Posted to user@hadoop.apache.org by Chris Curtin <cu...@gmail.com> on 2012/08/21 15:09:01 UTC

Cleaning up job and task tracker files on disk

Hi,

We've recently moved to a MapR cluster, but this issue occurred on our
'stock' Apache Hadoop, then Cloudera and now MapR cluster, so I think it is
a core-hadoop issue.

We've implemented a cron find-based cleanup process to remove files left
behind on the nodes, in particular under <mapred.local.dir> on each of the
task nodes.

Looking through the files that were there it doesn't appear the cluster is
cleaning up after itself very well. We looked at configuration files and
did some online searches, but we can't figure out where the settings are to
clean these directories. < mapred.local.dir >/taskTracker/hadoop/jobcache
had over 100,000 directories in it when we ran out of space last time.

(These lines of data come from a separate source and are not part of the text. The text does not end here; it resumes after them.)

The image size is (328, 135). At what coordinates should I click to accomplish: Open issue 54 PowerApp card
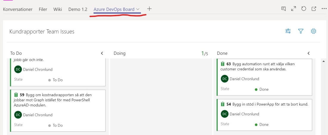(x=267, y=104)
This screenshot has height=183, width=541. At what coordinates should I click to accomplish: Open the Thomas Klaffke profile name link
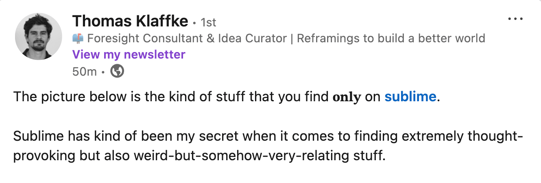[x=130, y=21]
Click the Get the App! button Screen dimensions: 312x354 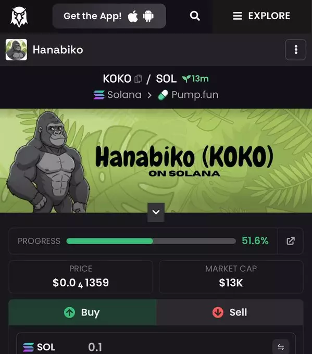pyautogui.click(x=109, y=16)
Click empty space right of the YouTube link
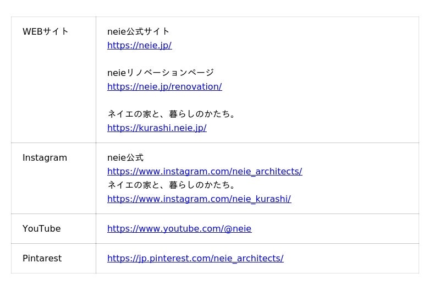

Should the cluster be cleaning up these directories? If so, what parameters
control how long the files stick around? If not, anyone have a 'best
practices' script or rules for what to trim? We're doing some basic crons
that remove files older than 2 days and empty directories older than 6, but
operations (rightly) wants to know why the cluster isn't taking care of
this.

We found a number of places where files are being created by the cluster.
Some are managed correctly, most are not. What we've found:

<mapred.local.dir>/jobTracker - running jobs, files are removed (moved?)
when completed

<mapred.local.dir>/taskTracker/hadoop/jobcache - current tasks - but old
files for tasks long completed are still here - more than 100000
directories even though we set the # of jobs in
mapred.jobtracker.retiredjobs.cache.size to 1000.

<mapred.local.dir>/toBeDeleted/<date>/hadoop/jobcache - old jobs, moved
here when the node was restarted? - when are they deleted?

<mapred.local.dir>/ttprivate/tasktracker/hadoop/jobcache - currently
running jobs? Appear to be cleaned up properly

HADOOP_LOG_DIR - job_*.xml are currently running jobs (Orphans if the
cluster crashes)

HADOOP_LOG_DIR/history - what are these? Look like job files? - when are
they removed?

HADOOP_LOG_DIR/userlogs - directory per job, child directories per attempt
- never cleaned up? > 9000 job directories after being purged less than 24
hours ago

mapred-site.xml settings:

<name>mapred.jobtracker.retiredjobs.cache.size</name> <value>1000</value>

Relevant log file settings:

hadoop-env.sh:export HADOOP_LOG_DIR="/nfs/mapr/hadoop/logs"
taskcontroller.cfg:hadoop.log.dir=/nfs/mapr/hadoop/logs

Thanks,

Chris